Tumor explants were prepared from freshly isolated tumors. Spontaneous tumors from Tgfbr2^fl and Tgfbr2^KO mice, without ulceration, approximately 1.5 cm in diameter were removed under sterile conditions after euthanizing the mouse. Tumors were minced into pieces <3 mm in diameter and digested in 1 mg/mL Collagenase Type I/Dispase Type II at 37°C for 2 hours. The digested tissue pieces were then pressed through a 70-μm mesh screen to create a single-cell suspension. Cells were washed with PBS and resuspended in DMEM supplemented with 200 U/mL penicillin plus 50 μg/mL streptomycin and 5% FBS. Cells were cultured overnight at 10⁷ cells/mL and the cell-free supernatant collected.

Total RNA was extracted from sorted CD11b⁺Gr1⁺, CD11b⁺Gr1⁻F4/80⁺, and CD4⁺ cells as described by the use of an RNeasy Mini Kit (QIAGEN). cDNA was synthesized with Invitrogen Superscript First-strand synthesis system for RT-PCR (Invitrogen). Primers specific for Arg, MMP-9, IDO, COX-2, IL-1β, TGF-β, MMP-13, IL-23, IL-6, IL-17a, IL-17f, IL-21, chemokine ligand 20, IL-10, VEGF, granulocyte macrophage colony-stimulating factor, and IFN-γ were used, and relative gene expression was determined with the use of the ABI PRISM 7900HT Sequence Detection System (PE Applied Biosystems). The comparative threshold cycle method was used to calculate gene expression normalized to β-actin as a gene reference. Primer sequences are available upon request.

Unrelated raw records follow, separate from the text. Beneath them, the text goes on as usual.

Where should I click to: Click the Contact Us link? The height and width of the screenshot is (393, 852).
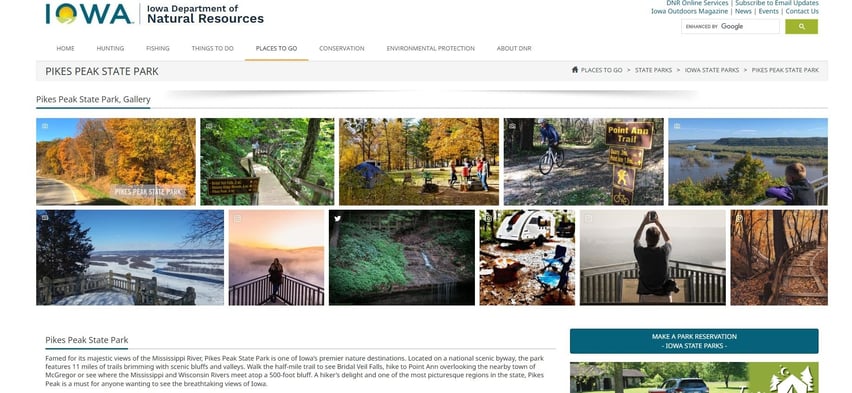click(801, 11)
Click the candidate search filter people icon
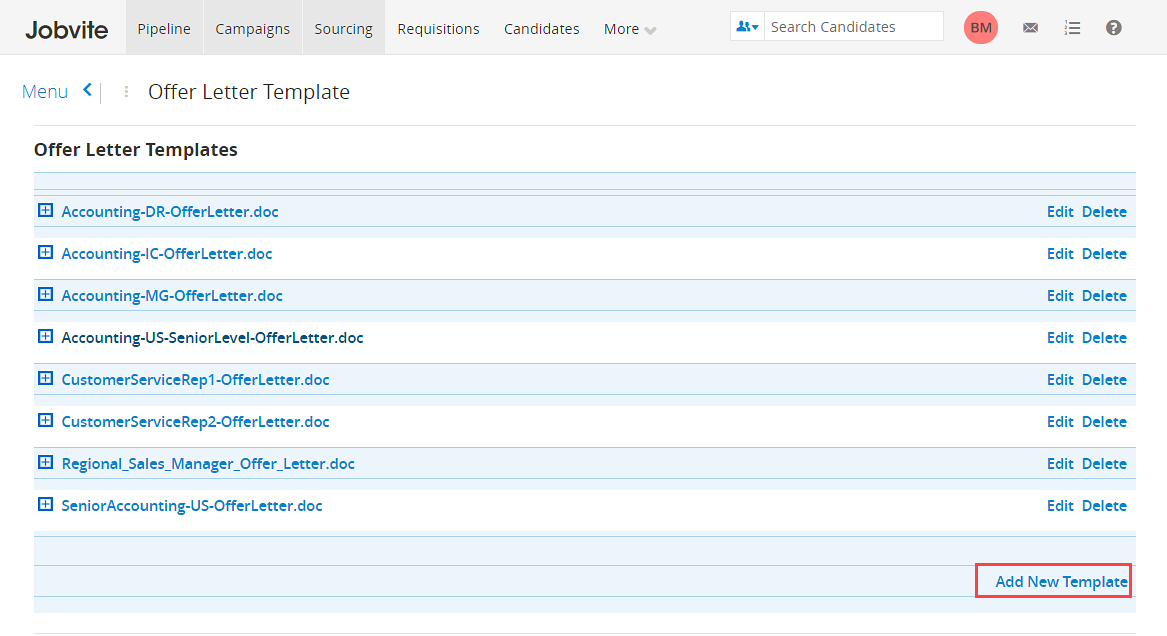The width and height of the screenshot is (1167, 636). pos(746,26)
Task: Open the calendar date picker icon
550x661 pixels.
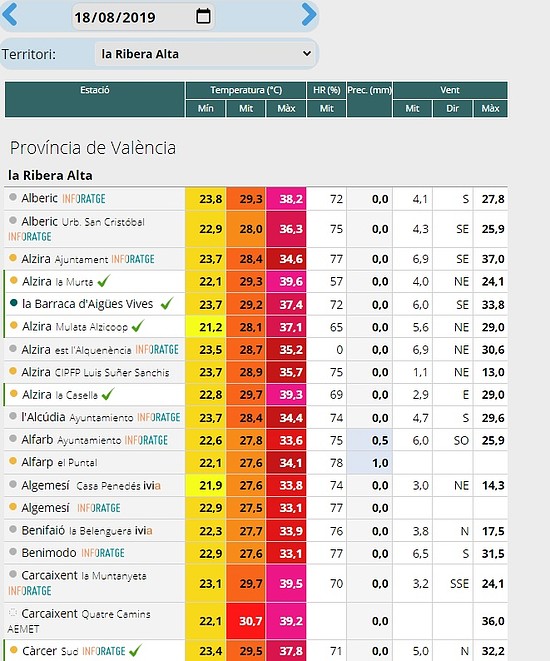Action: coord(203,16)
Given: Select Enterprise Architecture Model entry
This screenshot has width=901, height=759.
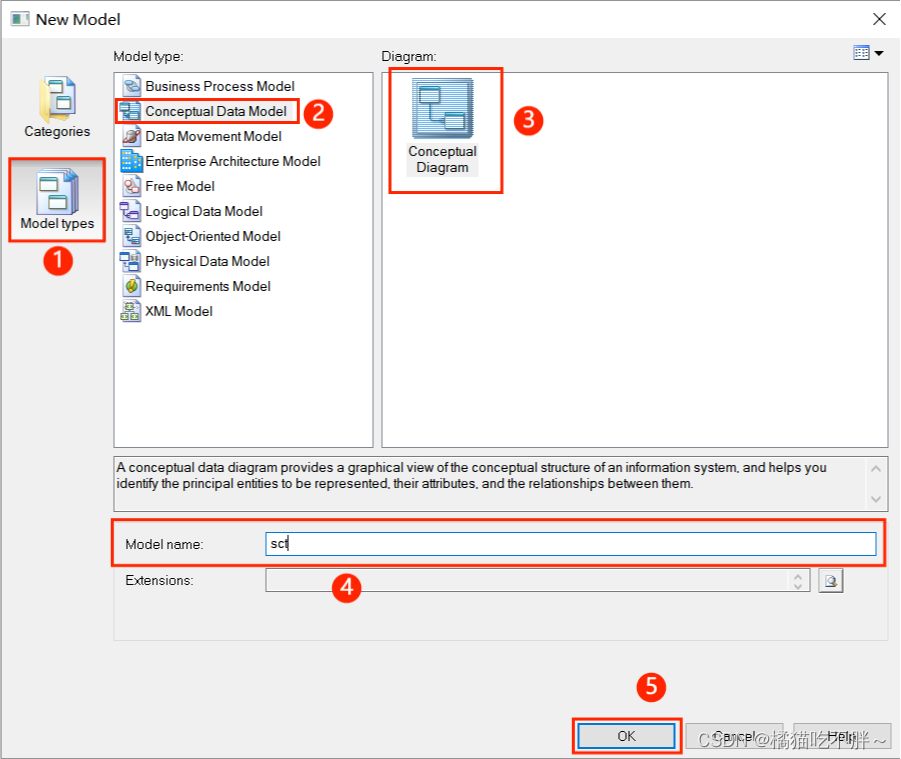Looking at the screenshot, I should click(232, 161).
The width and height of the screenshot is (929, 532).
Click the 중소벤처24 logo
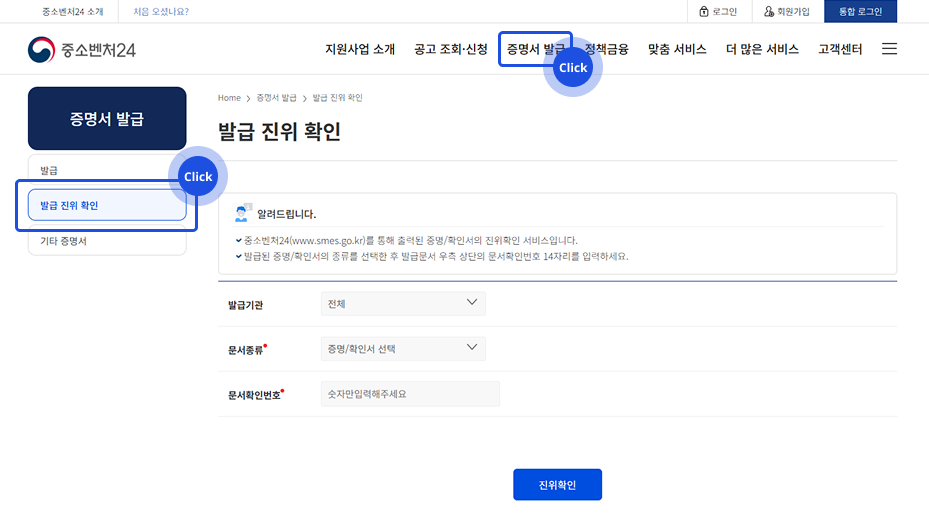pos(81,50)
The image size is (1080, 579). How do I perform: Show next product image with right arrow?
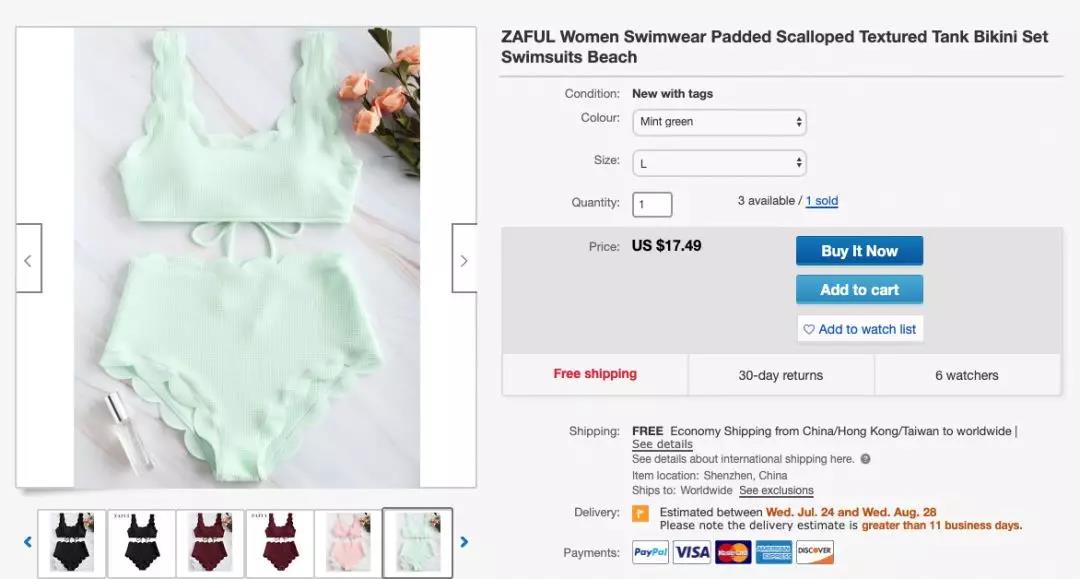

Cytokine levels in CD4⁺, CD45⁺, CD45⁻, and Ep-CAM⁺CD45⁻ cell supernatants or tissue lysates were measured using the Mouse TGF-β1, IL-6, IL-23, IL-17A/F, and CXCL1/5 ELISA kits (R&D Systems) following the manufacturer's protocol.

Data were presented as mean ± SEM. Multiple comparisons between treatment groups and control untreated group were performed by the use of 1-way ANOVA followed by the Dunnett procedure for multiplicity adjustment. A 2-group comparison was performed with the use of 2-sample t tests. Correlation analyses for the gene expression between the signatures of interest were performed with data representing 1,319 patients from 4 independent, previously reported studies (Gene Expression Omnibus ID: GSE10886, GSE4922, GSE6532, and GSE2845) (5).

The gene expression was appropriately normalized across all arrays. Gene symbols were assigned with the manufacturer-provided annotation, but the analysis was performed at probe level. The association between RFS and IL17 family was analyzed with the univariate Cox proportional hazard regression model. We examined the modification effect of ER status and node status by testing the interaction between the IL-17 gene and ER or node status by using the multivariate Cox proportional hazard model. When a significant interaction was identified, a Kaplan-Meier survival curve was created for the “high versus low” of the IL-17 gene expression by dichotoming all the samples among the subtype (Fig. 5). All tests were 2-tailed. All statistical analyses used a P-value cutoff of 0.05 to determine significance. All data analysis for human breast cancer correlation was performed in R (39).

No potential conflicts of interest were disclosed.

Supported by NIH grants CA085492, A102162, and CA126505 and the T. J. Martell Foundation to H.L. Moses and NIH grant CA068485 for core laboratory support.